A multi‑layered, AI‑powered security strategy showed how it protects millions of Filipinos from the next wave of scams
Digital fraud has evolved from technical exploits into psychological manipulation, targeting not just systems but human trust itself. Financial institutions face mounting pressure to respond with defenses that can learn, adapt, and scale in real time. At the recent Risk.net–AWS conference, #GCash demonstrated how it is meeting this challenge, unveiling its multi‑layered, AI‑powered security strategy to protect millions of Filipinos from the next wave of scams.
During the conference, which focused on ‘Driving AFASA Compliance Through Advanced Fraud & FinCrime Detection’, hosted by Risk.net and Amazon Web Services (AWS) at Seda Hotel BGC in Manila, industry experts, from chief risk officers and compliance heads to security leaders and key stakeholders, gathered together to discuss how to operationalize the strengthened controls of the Anti‑Financial Account Scamming Act (AFASA), or Republic Act No. 12010 — a landmark law designed to combat the surge of financial cybercrimes such as phishing, smishing, and money muling.
Financial risk sector leaders gather at the Risk.net–AWS conference in Manila to discuss emerging fraud threats, regulatory compliance, and the role of AI in strengthening financial security across the digital payments ecosystem.
From left to right: GASA Security Governance Director Mel Migrino, PayMongo Chief risk and compliance officer Josh Quinto, Maya Compliance Management Head Mark Talib, and GCash chief risk officer Ingrid Beroña.
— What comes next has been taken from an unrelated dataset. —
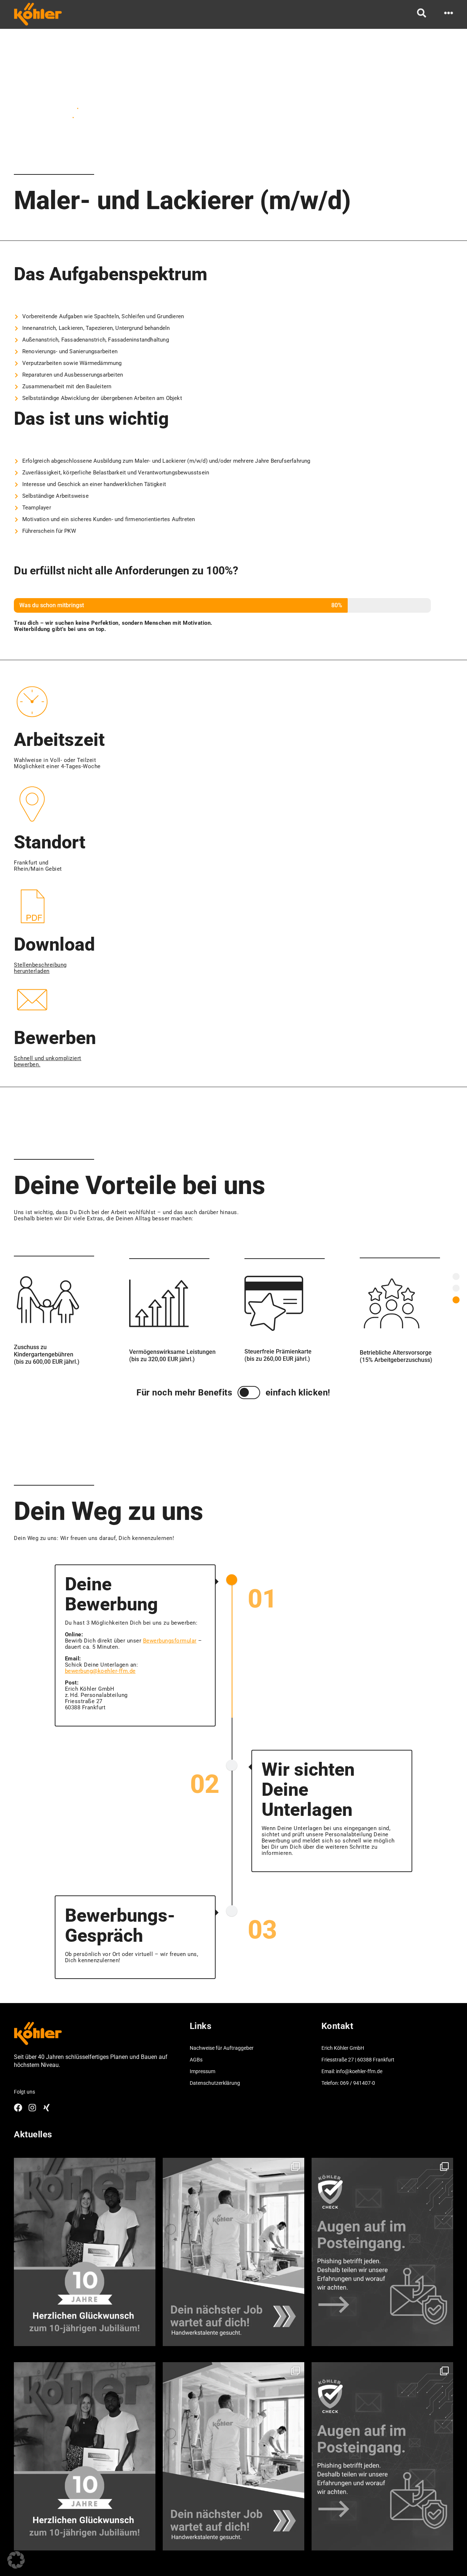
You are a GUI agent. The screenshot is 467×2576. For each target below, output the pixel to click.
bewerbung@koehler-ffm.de (100, 1671)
GCash participated as one of the key speakers, with its Chief Risk Officer, Ingrid Beroña, joining the panel discussion on "Addressing Real-Time Fraud Detection, Authentication and Financial Crime Under AFASA's Circular 1213," where she led critical conversations on emerging fraud scenarios, AI-powered detection technologies, and the company's risk-based approach to compliance. She was joined by fellow leaders in the fintech landscape from Paymongo, GASA Philippines, and Maya.
When fraudsters weaponize AI
Ingrid Beroña highlights the role of AI and advanced risk management strategies in combating emerging fraud threats during a panel discussion at the Risk.net–AWS conference in Manila.
"AI-generated phishing and smishing are the biggest problems across different services that we have," Beroña shared. "Fraudsters are now able to craft phishing messages, even translating them into different languages and dialects."
The threat is amplified for the Philippines, which is one of the world's top social media adopters according to the Digital 2024 and 2025 Global Overview Reports by We Are Social and Meltwater. Large-scale social engineering campaigns deploy bots across platforms, while fake pages and merchants impersonate legitimate services with near-perfect accuracy.
As fraudsters weaponize AI, GCash has designed its defenses around four adaptive pillars. It begins with behavioral biometrics that screen user networks, paired with payload systems that monitor massive transaction volumes in real time. On top of this foundation sits adaptive risk profiling, tailoring security to each user. These controls are then scaled through a cloud‑based architecture capable of protecting millions of GCash user accounts simultaneously. Finally, the system continuously profiles consumer behavior, adjusting security controls in response to evolving activity patterns and transaction histories.
Furthermore, the GCash approach to AFASA ensures that the company is continuously working closely with fraud and cyber teams, AML specialists, and legal counsel while embedding AFASA discipline across the organization.
Strengthening ecosystem-wide defenses
The conference also highlighted how Circular 1213 strengthens controls across real-time fraud detection, identity integrity, authentication security, customer-protection alerts, and financial-crime monitoring, addressing how fraud and scams have evolved from isolated incidents to a regional crisis demanding coordinated response.
The conversations at the Risk.net and AWS event underscored a fundamental shift in how financial institutions must approach security. For GCash, having the largest digital ecosystem in the country means protection embedded at every layer, from onboarding through every transaction, continuously profiling behavior, and adjusting security controls based on risk. Technology that scales to handle massive volumes while maintaining the intelligence to identify subtle anomalies. It means security and privacy by design, not bolted on after the fact.
By anchoring security strategies in the realities of today's threat landscape rather than yesterday's playbooks, GCash continues building fraud prevention capabilities that protect users without compromising the seamless digital experience that drives financial inclusion.